Records from a data collection
'''
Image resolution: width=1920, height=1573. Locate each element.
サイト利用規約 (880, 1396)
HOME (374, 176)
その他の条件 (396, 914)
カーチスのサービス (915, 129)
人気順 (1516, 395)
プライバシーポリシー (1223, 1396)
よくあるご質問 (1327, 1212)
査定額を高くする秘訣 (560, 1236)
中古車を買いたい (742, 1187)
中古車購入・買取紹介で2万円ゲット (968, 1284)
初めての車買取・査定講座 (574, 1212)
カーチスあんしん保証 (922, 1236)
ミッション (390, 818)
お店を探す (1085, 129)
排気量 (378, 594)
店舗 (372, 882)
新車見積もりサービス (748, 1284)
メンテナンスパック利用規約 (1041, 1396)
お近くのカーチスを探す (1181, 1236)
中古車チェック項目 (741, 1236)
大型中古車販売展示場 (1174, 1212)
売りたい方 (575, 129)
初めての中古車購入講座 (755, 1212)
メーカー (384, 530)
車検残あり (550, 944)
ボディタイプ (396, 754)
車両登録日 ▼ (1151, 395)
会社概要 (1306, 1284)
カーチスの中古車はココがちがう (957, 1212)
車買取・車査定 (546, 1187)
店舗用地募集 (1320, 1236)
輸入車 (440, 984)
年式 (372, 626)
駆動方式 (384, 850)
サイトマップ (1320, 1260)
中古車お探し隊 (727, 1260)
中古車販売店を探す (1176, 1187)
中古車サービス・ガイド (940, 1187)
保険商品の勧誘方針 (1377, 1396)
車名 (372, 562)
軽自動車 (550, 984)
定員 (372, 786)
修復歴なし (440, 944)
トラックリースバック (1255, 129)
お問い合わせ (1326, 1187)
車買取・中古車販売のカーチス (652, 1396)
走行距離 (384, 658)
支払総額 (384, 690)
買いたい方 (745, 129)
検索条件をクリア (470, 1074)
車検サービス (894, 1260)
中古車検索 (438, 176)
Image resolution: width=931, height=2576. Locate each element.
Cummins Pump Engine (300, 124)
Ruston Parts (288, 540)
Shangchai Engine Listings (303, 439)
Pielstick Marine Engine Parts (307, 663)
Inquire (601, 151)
'''
Task description:
Begin at the line containing "検索条件をクリア (470, 1074)" and reproduce every line through the last one in the records above, exactly.

Solution to this exercise:
検索条件をクリア (470, 1074)
車検サービス (894, 1260)
中古車検索 (438, 176)
Image resolution: width=931, height=2576. Locate each element.
Cummins Pump Engine (300, 124)
Ruston Parts (288, 540)
Shangchai Engine Listings (303, 439)
Pielstick Marine Engine Parts (307, 663)
Inquire (601, 151)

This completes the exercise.